The unified communications market is still in its early stages, and according to one industry analyst participating in a Microsoft virtual roundtable discussion, there is still much confusion among potential end-users as to exactly what is unified communications.
According to Jayanth Angl, senior research analyst at Info-Tech, many people still relate unified communications to unified messaging and don't understand the difference. One of the many challenges facing unified communications in the SMB and enterprise markets is the confusion that surrounds its definition and the benefits it offers to businesses and end-users, he said.
Angl based his statements on an in-depth study conducted by Info-Tech on unified communications perceptions and roll-outs.
"What we found is we're still in the early stages of this market, but it's poised for significant growth," Angl said.
Some organizations have a good understanding of the benefits of unified communications technologies and how it can be applied to their businesses, and many such organizations have been successful in deploying the technologies. Businesses that are in the process of planning unified communications implementations or are currently deploying it are being driven by both business and technology factors, Angl said.

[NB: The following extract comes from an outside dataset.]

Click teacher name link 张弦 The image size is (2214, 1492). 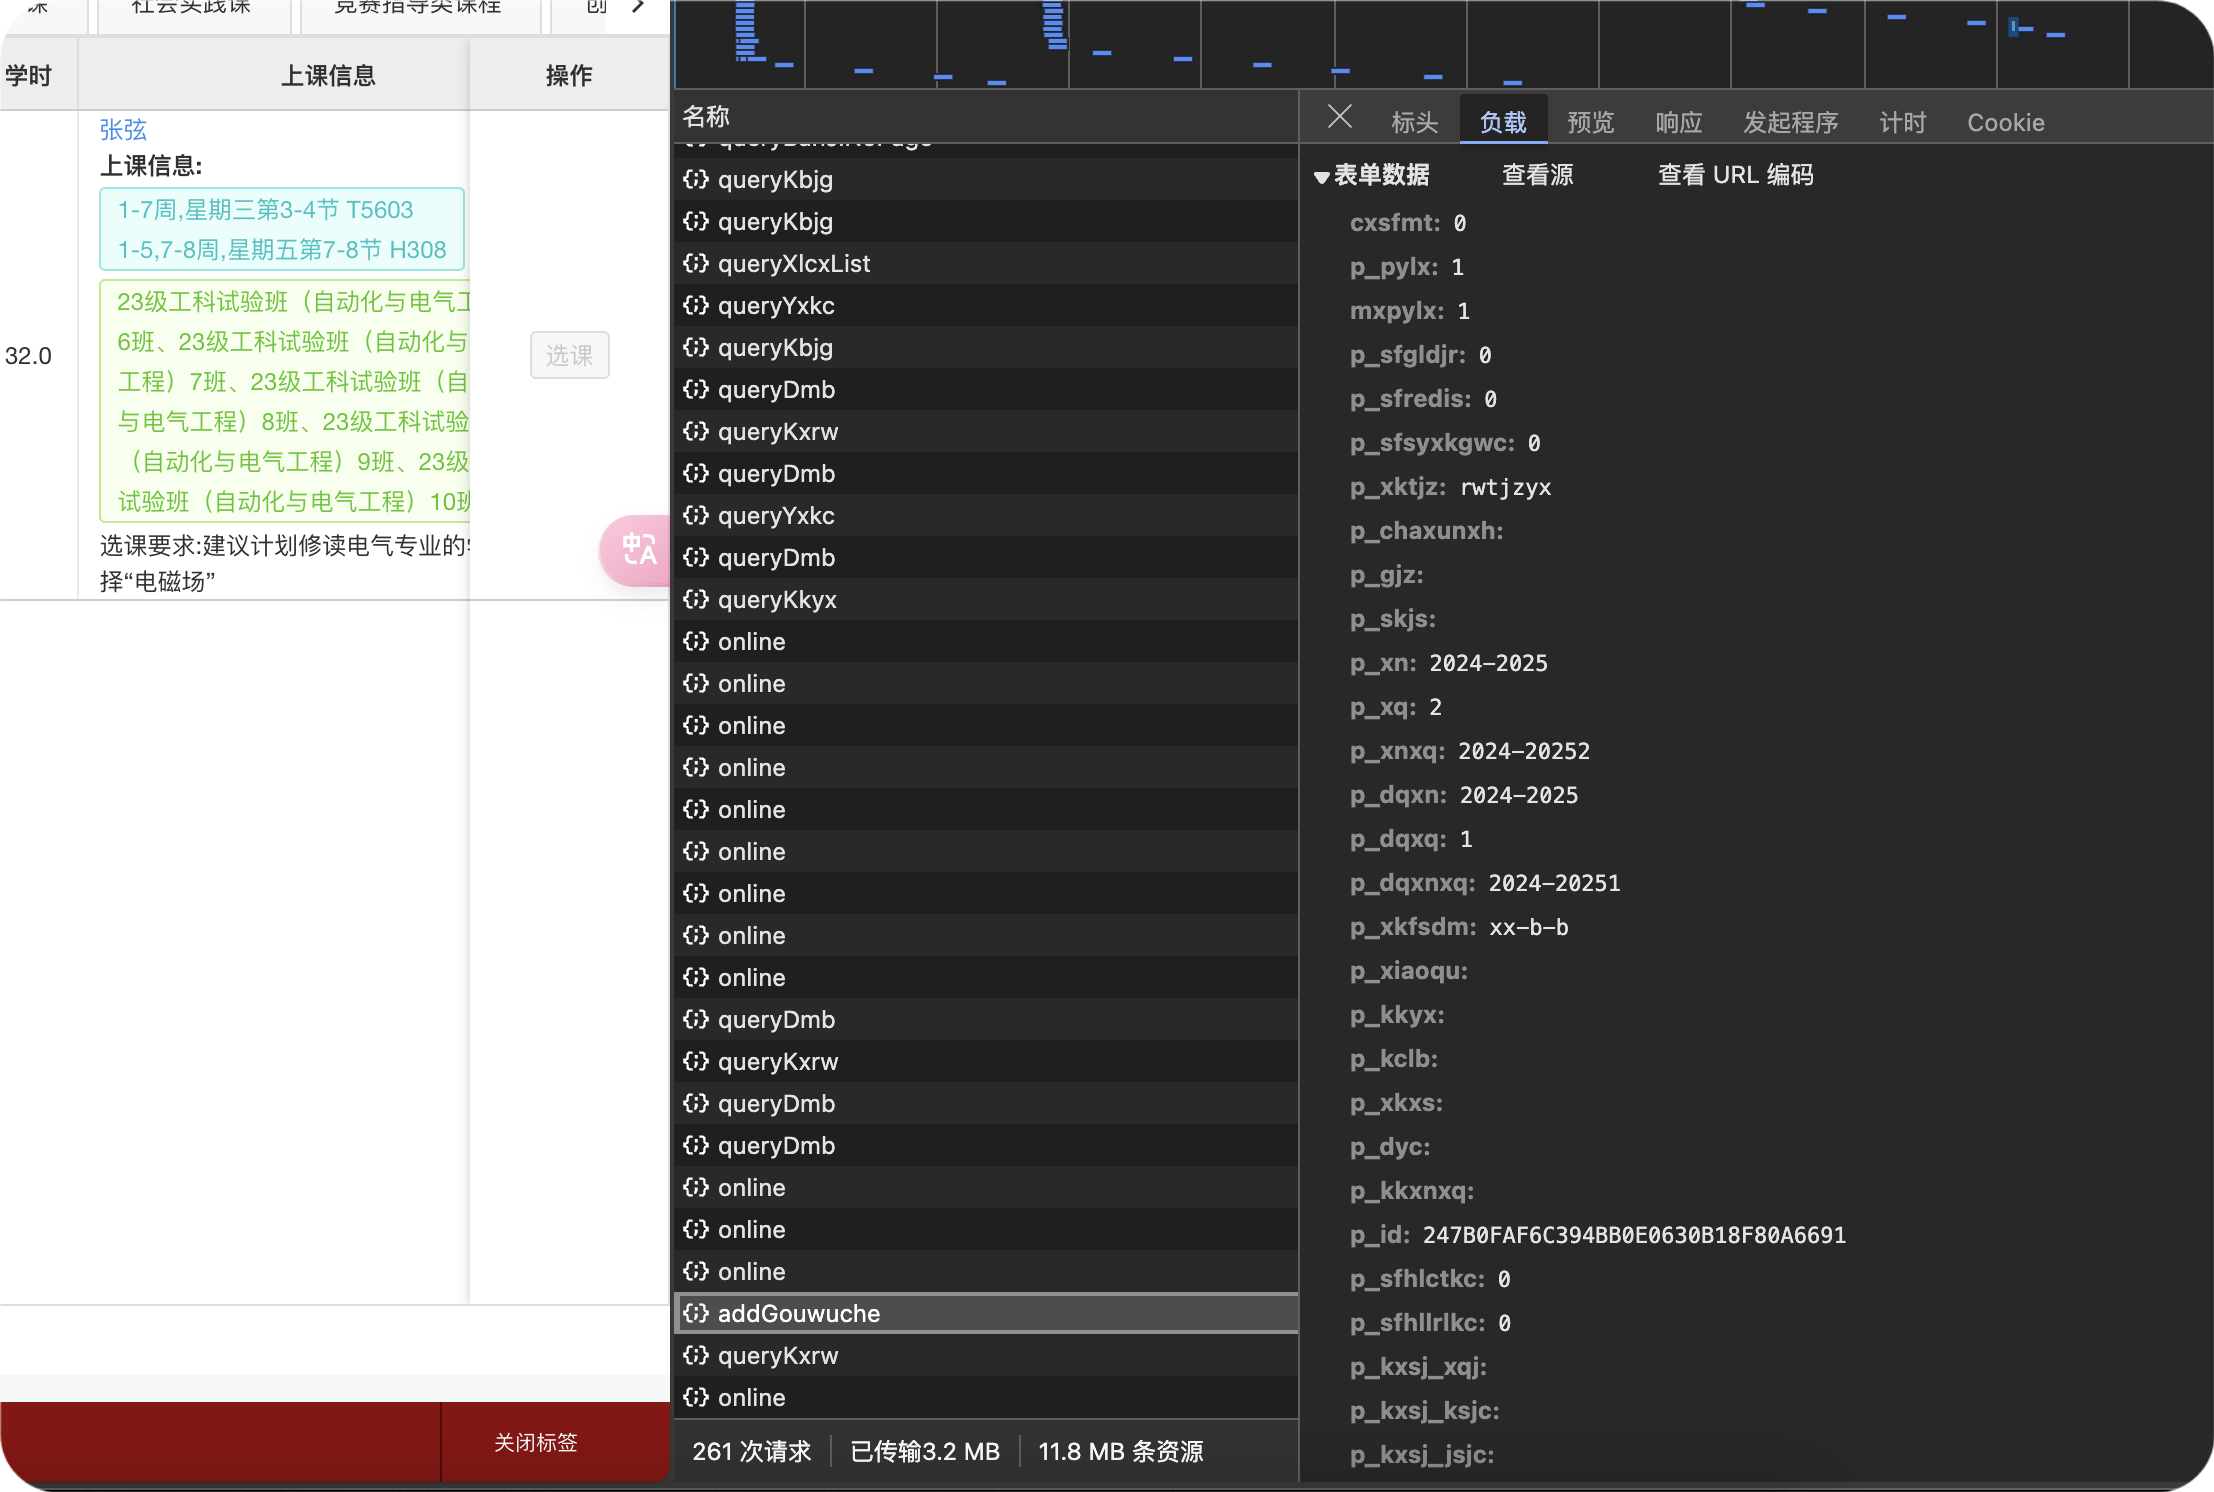point(123,129)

Businesses are looking to unified communications for improved collaboration, improved response times and the ability to better communicate with their mobile workforces, he said.

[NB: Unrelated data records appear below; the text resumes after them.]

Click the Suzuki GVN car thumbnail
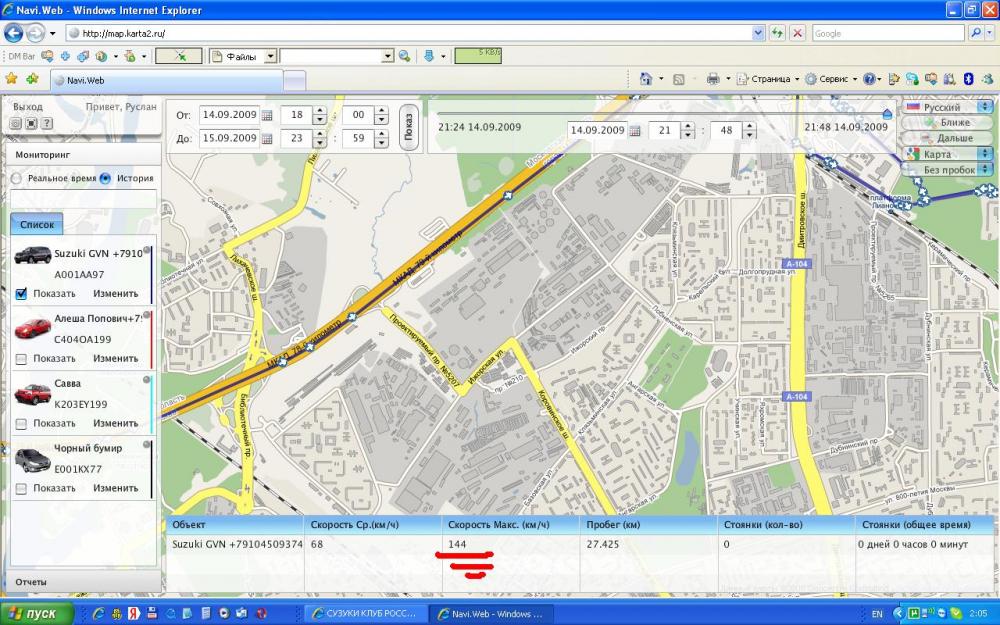Viewport: 1000px width, 625px height. click(33, 256)

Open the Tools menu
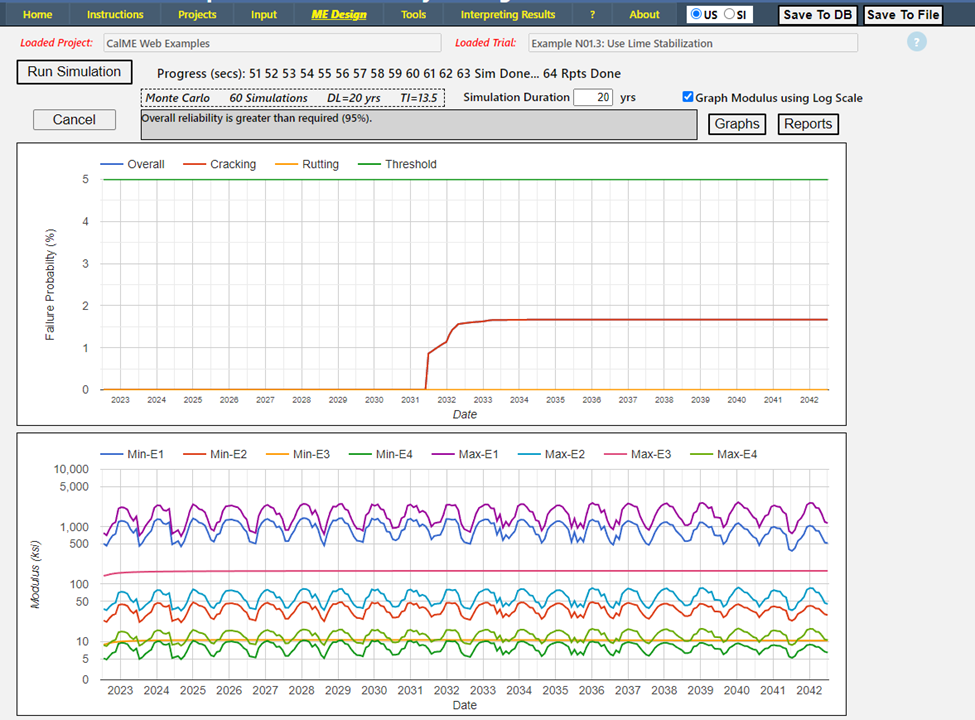pyautogui.click(x=413, y=14)
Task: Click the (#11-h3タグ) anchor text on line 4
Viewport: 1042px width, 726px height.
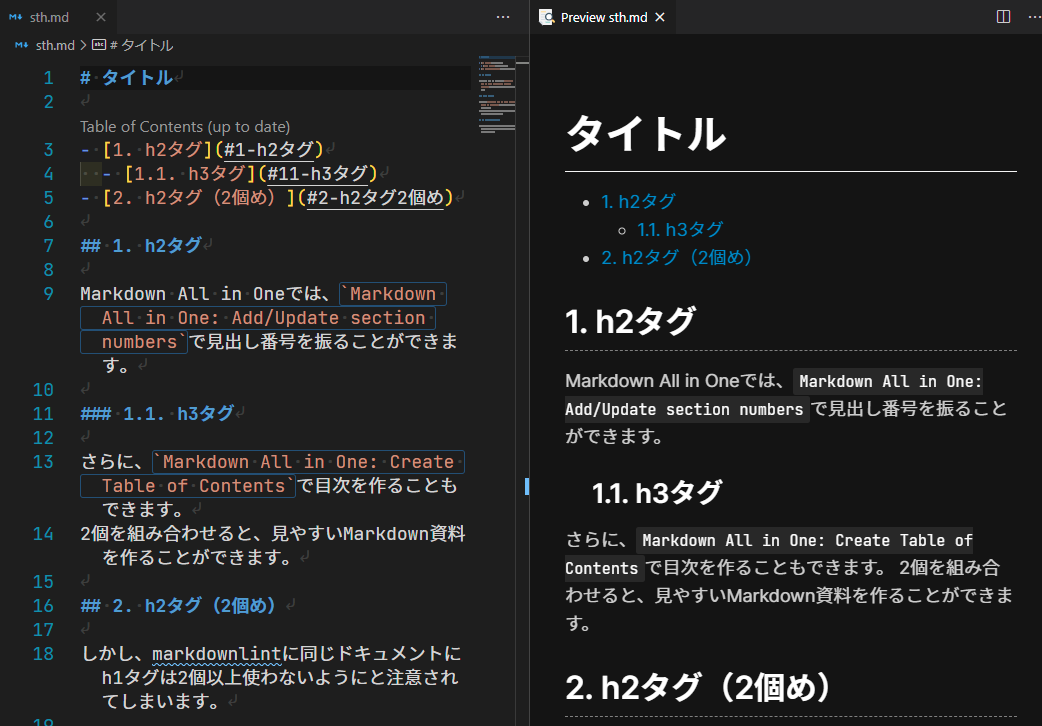Action: 318,173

In fact, many organizations are already using some of the tools related to unified communications tools, and they see the benefit of brining all the technologies together under a single umbrella that streamlines IT and improves the end-user experience, Angl said.

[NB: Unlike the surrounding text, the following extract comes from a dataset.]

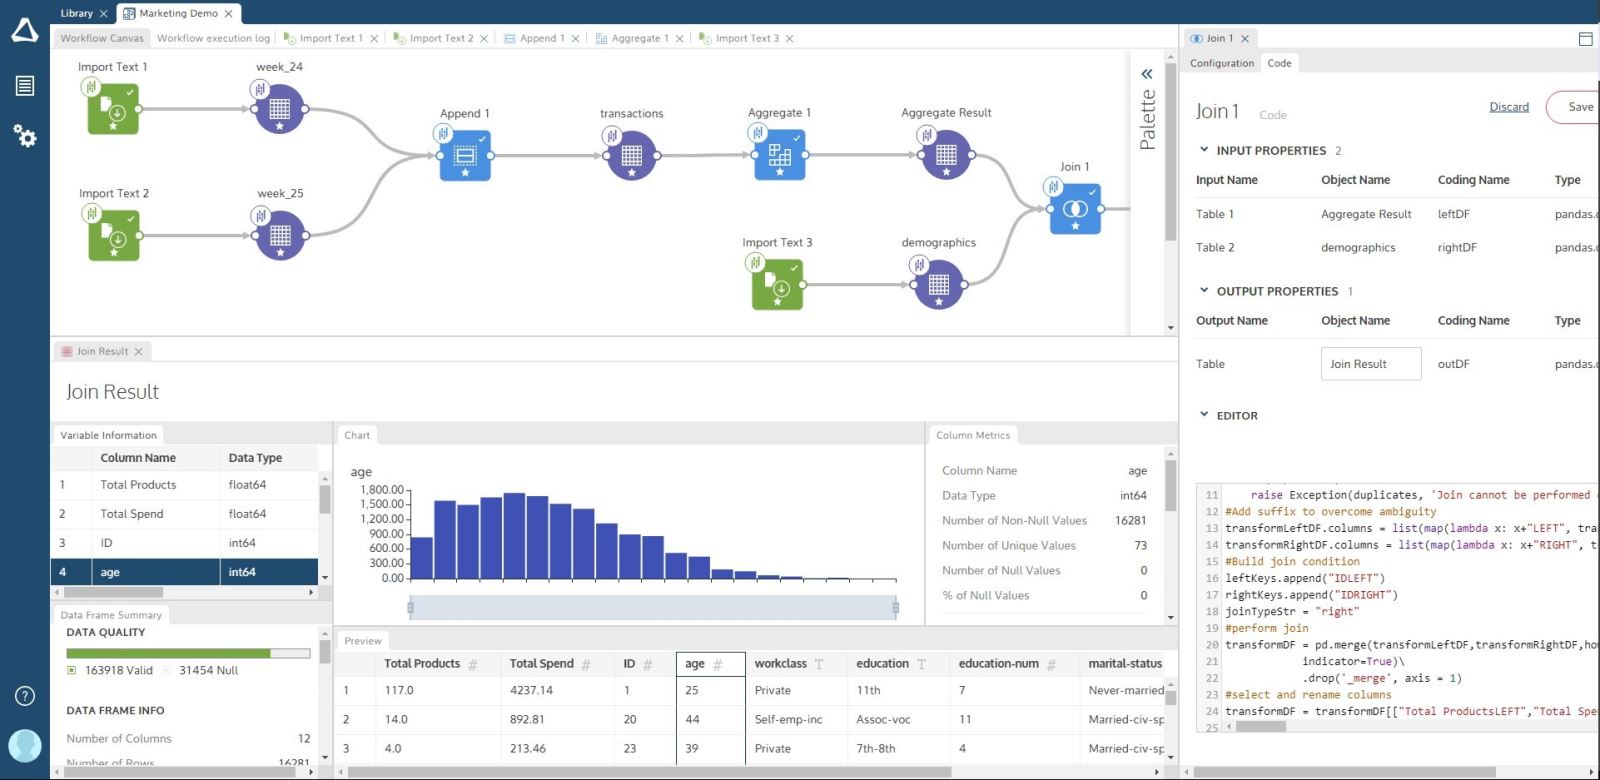Click the Join Result object name field

(1370, 364)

"Consolidation and integrating many of these tools and bringing them under a single umbrella really streamlines the support aspect of communications," Angl said.
However, unified communications faces a lot of challenges.
"Integration challenges are really key here," Angl said. There are concerns about the integration of applications and existing infrastructure, he noted.
Additionally, IT has to be able to handle the additional complexity provided by unified communications while also dealing with ongoing IT support and helping end-users learn the technology, he said.
"With UC being a technology area that is really based on end-user collaboration productivity benefits, the acceptance of some of these new features and the integration of these new features into their daily work life is certainly critical," Angl said.
Unified communications is going to become a reality for businesses, though. It's less of if it will happen, but when it will happen.
"I think the benefits of IP communications are much better understood. Many organizations are viewing this as the logical progression of enterprise communications. So moving in this direction is a pretty clear opportunity," Angl said.
Microsoft, which really jumped into the market a year ago with the launch of Office Communications Server 2007, will be giving its OCS product an update. Announced on Oct. 15th, Office Communications Server 2007 Release 2 will be sent off to manufacturing on Dec. 19th and will have a worldwide virtual launch on Feb. 3rd, 2009., said Bryan Rusche, unified communications product manager at Microsoft Canada.
"The R2 product is somewhere between a new full version release and a service pack," Rusche explained during the roundtable.
While OCS 2007 R2 will contains fixes to the previous version, it will also add new features around voice, conferencing, collaboration and the development platform, Rusche said.
"This conferencing and collaboration area is one of the areas we've seen as a huge interest with consumers," Rusche said.